On that date, Microsoft will stop shipping security updates for XP and Office 2003.

XP went on sale in October 2001 while Office 2003 launched October 2003.

“Windows XP and Office 2003 were great software releases for their time, but the technology environment has shifted,” argued Stella Chernyak, a Microsoft marketing director.

When Microsoft pulls XP’s plug, it will have maintained the OS for 12 years and 5 months, or about two-and-a-half years longer than its usual practice and a year longer than the previous record holder, Windows NT, which was supported for 11 years and 5 months.

This wasn’t the first time that Microsoft has urged XP users to dump the operating system — and perhaps their PCs too — for newer tools.

In June 2011, a Microsoft manager said it was “time to move on” from Windows XP, while earlier that year an executive on the Internet Explorer team belittled XP as “lowest common denominator” when he explained why the OS wouldn’t run the then-new IE9.

The company has not yet turned on Windows XP like it has on the 11-year-old Internet Explorer 6 (IE6). For more than two and a half years, Microsoft has urged users to give up IE6, going so far in March 2011 to launch a deathwatch website that tracks IE6’s dwindling usage share.

Windows XP’s share is dropping.

In the last 12 months, XP has lost nearly 10 percentage points of share, or 14 percent of what it had as of April 1, 2011, according to Internet measurement company Net Applications. If XP continues to shed share at that pace — unlikely as a linear decline might be — the OS would have just 17.1 percent in April 2014.

As Net Applications’ data hints, some PCs will still be running Windows XP when Microsoft retires the operating system.

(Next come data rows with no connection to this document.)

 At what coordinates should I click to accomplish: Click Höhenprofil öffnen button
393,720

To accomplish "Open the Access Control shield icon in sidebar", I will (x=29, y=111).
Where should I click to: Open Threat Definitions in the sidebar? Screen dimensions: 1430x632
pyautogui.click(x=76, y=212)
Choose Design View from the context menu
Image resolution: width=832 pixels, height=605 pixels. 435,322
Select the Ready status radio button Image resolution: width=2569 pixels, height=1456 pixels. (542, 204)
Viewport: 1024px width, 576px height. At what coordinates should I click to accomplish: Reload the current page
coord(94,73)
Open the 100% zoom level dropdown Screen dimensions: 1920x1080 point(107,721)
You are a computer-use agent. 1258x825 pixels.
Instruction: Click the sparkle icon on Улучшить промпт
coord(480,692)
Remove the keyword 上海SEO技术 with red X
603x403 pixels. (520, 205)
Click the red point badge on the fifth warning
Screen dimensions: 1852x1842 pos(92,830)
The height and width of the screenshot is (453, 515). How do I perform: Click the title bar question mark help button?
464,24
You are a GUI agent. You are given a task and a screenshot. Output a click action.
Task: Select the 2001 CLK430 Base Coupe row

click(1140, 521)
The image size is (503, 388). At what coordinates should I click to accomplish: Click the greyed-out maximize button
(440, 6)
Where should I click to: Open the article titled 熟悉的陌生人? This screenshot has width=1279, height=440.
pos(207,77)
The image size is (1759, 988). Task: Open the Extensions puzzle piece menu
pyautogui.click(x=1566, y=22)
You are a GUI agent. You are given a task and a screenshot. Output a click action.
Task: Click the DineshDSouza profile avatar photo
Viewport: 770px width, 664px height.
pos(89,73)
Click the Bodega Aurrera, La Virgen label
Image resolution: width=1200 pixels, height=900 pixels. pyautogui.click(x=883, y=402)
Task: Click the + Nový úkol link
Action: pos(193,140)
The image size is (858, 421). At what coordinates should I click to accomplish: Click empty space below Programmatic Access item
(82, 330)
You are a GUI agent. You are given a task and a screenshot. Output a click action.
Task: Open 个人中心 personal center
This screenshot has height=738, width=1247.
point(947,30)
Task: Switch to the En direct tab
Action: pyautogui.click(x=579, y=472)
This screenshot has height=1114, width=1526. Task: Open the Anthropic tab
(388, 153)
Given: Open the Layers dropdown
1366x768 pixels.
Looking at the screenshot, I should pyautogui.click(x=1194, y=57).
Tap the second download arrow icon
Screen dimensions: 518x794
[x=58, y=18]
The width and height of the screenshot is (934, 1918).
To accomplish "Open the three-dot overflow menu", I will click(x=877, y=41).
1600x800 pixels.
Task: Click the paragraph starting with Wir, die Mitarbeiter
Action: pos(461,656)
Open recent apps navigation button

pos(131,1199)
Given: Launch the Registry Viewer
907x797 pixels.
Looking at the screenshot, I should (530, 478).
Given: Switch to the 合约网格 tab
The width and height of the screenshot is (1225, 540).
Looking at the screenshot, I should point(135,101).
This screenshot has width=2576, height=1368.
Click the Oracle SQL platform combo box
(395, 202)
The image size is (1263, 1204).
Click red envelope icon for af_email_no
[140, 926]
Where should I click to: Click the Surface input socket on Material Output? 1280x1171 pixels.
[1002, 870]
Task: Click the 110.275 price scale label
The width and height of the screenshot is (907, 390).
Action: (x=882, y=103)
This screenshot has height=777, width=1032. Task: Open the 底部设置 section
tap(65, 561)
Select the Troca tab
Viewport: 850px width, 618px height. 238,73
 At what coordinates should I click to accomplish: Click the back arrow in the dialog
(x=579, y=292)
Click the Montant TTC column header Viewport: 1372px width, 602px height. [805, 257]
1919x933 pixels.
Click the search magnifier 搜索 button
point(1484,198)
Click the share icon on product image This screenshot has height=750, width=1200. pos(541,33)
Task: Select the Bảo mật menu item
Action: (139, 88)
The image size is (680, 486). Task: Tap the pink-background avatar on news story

“Our recent Symposium survey [in October 2011] had respondents telling us they’d have 96 percent of their PCs migrated off XP by end of support,” said Gartner analyst Michael Silver in an email reply to questions Monday. “But 16.5 percent of organizations say they will have more than 5 percent of their users still on XP after support ends.”

Not surprisingly, Microsoft wants XP users to upgrade to Windows 7 now, perhaps figuring money in the hand with Windows 7 is better than dollars from the bush that’s the unfinished Windows 8.

“We don’t recommend waiting [for the next editions of Windows or Office], said Microsoft’s Chernyak. “Not only is it important for companies to complete deployment before support runs out, but … by upgrading to Windows 7 and Office 2010 today they can gain substantial results while laying the foundation for future versions.”

On Microsoft’s website, the company was blunt about XP’s ticking clock.

“If your organization has not started the migration to a modern PC, you are late,” Microsoft said, citing data that claimed OS migration programs in businesses take between 18 and 32 months to complete.